Welcome to MilkyWay@home

Posts by ChertseyAl

41) Message boards : Number crunching : 20 workunit limit (Message 2372)
Posted 18 Mar 2008 by Profile ChertseyAl
Post:
5h return time ? what's that a PII@300 MHz ? or do you mean the time that pases befor your boinc client contacts the server ?


Sorry, must have explained this on another thread that you missed.

1.8G machine, WU time 15m. 20WU max. Last WU in will take a minimum of 5h to get crunched and reported.
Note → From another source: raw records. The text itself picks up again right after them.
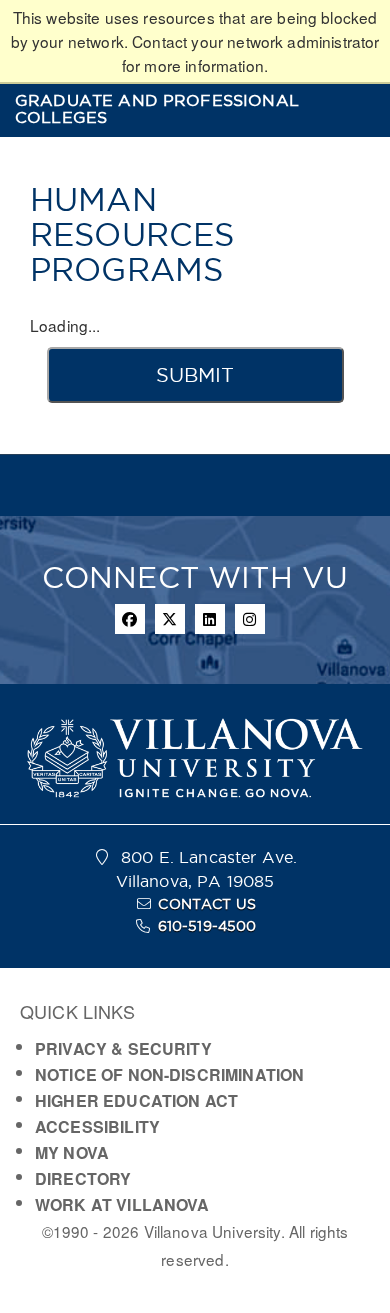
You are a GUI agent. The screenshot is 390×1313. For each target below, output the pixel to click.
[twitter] (170, 619)
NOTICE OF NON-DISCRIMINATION (169, 1074)
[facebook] (130, 619)
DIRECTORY (83, 1178)
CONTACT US (207, 904)
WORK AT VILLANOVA (122, 1204)
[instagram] (250, 619)
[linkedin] (210, 619)
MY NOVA (72, 1152)
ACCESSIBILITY (97, 1126)
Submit (195, 375)
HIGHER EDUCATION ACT (136, 1100)
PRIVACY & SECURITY (123, 1048)
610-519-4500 (207, 926)
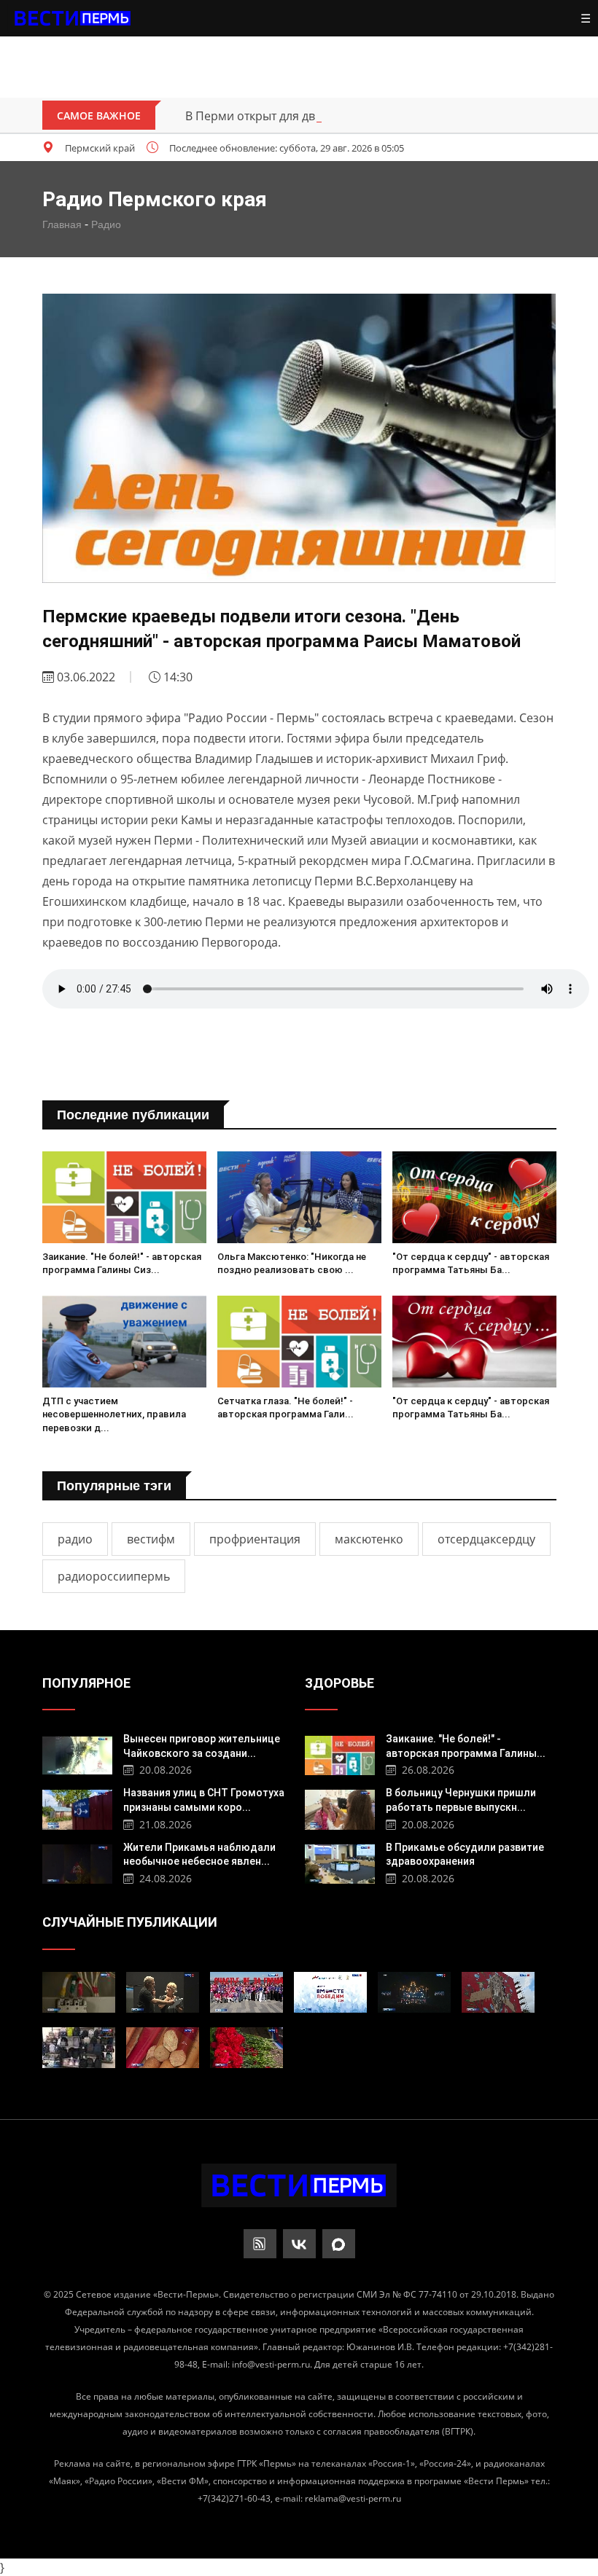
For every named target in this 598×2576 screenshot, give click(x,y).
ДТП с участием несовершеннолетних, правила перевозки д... (114, 1414)
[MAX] (338, 2243)
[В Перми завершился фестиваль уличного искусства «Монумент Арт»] (498, 1992)
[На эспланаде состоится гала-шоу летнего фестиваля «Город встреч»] (414, 1992)
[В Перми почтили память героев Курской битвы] (246, 2047)
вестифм (151, 1539)
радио (75, 1539)
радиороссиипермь (114, 1576)
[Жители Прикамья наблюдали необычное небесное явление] (77, 1862)
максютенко (369, 1539)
FIFO and all that.

So every WU that machine crunches will take 5h from arrival to reporting. Agreed?

Solution: Set a buffer of 0.001 hours, so that only one WU is ever active. But that throttles the faster hosts. Also, given the 'reliability' of MW, that ain't a good strategy ;)

Now, a BOINC client that can limit the number of WUs per project (say 2 for MW), give them priority over all else, but respect the deadlines of backup projects (and we need BU projects when MW is still flaky) to avoid starving other projects would be good.
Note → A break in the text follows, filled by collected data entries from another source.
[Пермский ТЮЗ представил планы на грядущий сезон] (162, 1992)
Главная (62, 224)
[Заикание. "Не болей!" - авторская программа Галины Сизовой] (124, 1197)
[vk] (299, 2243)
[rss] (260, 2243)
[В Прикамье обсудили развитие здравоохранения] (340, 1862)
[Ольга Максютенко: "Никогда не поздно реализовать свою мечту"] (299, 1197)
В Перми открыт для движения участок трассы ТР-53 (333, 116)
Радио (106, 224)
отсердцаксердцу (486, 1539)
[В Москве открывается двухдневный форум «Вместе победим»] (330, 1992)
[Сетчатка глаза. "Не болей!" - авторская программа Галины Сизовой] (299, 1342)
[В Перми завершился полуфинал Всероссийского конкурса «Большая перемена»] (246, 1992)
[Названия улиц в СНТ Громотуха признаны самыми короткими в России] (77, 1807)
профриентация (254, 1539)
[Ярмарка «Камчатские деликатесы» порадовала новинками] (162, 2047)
I'm really thinking that genetic models don't suit BOINC. BOINC is great for boring, grinding, tedious number-crunching, but evolving models won't work.

BTW, this has nothing to d0o with MW. MW is one of my fave projects. But, as such, I'd rather see it run for the science than for the user.

Al.
42) Message boards : Number crunching : 20 workunit limit (Message 2368)
Posted 18 Mar 2008 by Profile ChertseyAl
Post:
It does. So-called "panic mode". *grin*
But it would be bad if BOINC would go into constant panic mode and only crunch Milkyways and you don't get your other WUs finished.


Exactly the point I raised yesterday.

The current computing model doesn't really suit BOINC, it relies on rapid reporting.

Options:

1) Abandon BOINC and go stand-alone.

2) As 1 above, but farm out 'child' genetic threads to BOINC.

3) Make WUs a mix of parallel genetic seeds, increasing crunching time, but feeding more improved start points back into the matrix.

I'm actually thinking that option 1 might be best. My slow host is turning over WUs in 5 hours. This is too slow. I will probably set this host to NNT as I suspect more 'old' science is jsut that ... OLD.

Al.
43) Message boards : Number crunching : More Work !!! Please :) (Message 2338)
Posted 17 Mar 2008 by Profile ChertseyAl
Post:
Got 20 on my lappy as well but not on the other boxes. ;-(


I seem to have got 10 on my slowest host, nothing on the faster ones.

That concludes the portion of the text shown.